_Exercise details_
Each line below that contains the word "Status" must be copied.

(Pixel coordinate grounding data)

= = =

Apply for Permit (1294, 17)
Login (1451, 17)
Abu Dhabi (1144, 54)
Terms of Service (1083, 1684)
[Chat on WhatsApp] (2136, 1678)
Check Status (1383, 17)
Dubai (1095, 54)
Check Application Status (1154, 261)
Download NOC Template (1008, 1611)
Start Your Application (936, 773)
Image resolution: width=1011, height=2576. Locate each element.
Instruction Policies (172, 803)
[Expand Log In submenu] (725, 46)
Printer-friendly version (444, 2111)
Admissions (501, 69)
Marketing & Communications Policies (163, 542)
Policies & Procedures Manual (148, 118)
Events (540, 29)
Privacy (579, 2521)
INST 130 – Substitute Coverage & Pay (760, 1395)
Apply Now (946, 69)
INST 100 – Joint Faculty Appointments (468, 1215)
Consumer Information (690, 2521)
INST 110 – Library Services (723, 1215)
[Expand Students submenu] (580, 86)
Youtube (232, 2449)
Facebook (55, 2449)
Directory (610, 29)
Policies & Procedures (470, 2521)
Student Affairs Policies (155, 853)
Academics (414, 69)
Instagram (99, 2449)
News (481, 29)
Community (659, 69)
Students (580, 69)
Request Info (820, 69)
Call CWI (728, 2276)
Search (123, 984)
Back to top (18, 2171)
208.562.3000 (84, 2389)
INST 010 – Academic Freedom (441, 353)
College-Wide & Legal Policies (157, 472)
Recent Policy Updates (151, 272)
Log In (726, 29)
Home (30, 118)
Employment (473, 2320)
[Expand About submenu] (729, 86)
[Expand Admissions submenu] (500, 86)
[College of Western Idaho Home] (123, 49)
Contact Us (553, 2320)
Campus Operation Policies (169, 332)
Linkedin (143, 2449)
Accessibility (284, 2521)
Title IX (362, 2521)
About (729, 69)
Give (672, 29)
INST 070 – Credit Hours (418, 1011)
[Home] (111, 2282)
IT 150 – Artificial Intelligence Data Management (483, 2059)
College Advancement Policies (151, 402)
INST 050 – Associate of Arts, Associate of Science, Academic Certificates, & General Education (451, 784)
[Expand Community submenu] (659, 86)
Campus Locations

= = =

_Response to the task_
Check Status (1383, 17)
Check Application Status (1154, 261)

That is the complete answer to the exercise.